**Problem to solve:**
For the listing below, the answer is an exact retyping of the lines from the one with "You are a computer-use agent. Viewport: 335px" through the one with "Open the Эвертон team link", both included, without pictures.

==== Data for the task

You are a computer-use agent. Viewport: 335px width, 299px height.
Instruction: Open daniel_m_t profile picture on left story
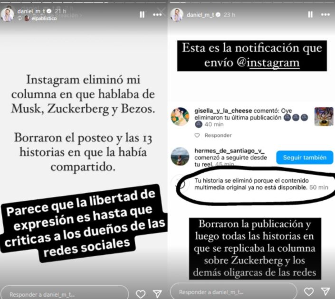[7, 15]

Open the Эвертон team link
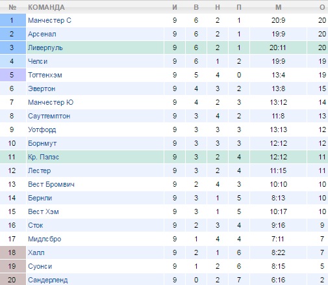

========
==== Data for the task

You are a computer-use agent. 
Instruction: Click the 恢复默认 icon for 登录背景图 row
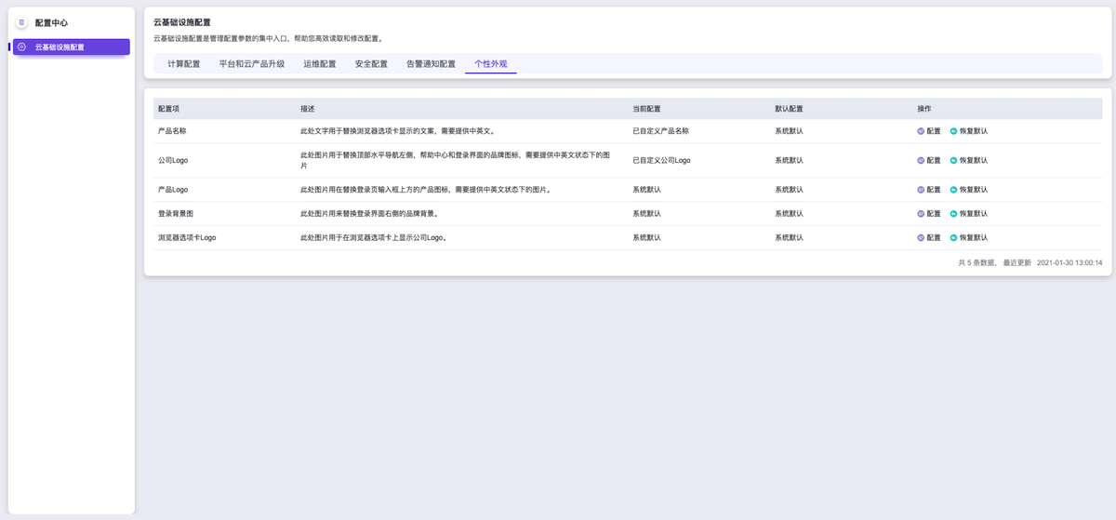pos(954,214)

========

**Written solution:**
You are a computer-use agent. Viewport: 335px width, 299px height.
Instruction: Open daniel_m_t profile picture on left story
[7, 15]

Open the Эвертон team link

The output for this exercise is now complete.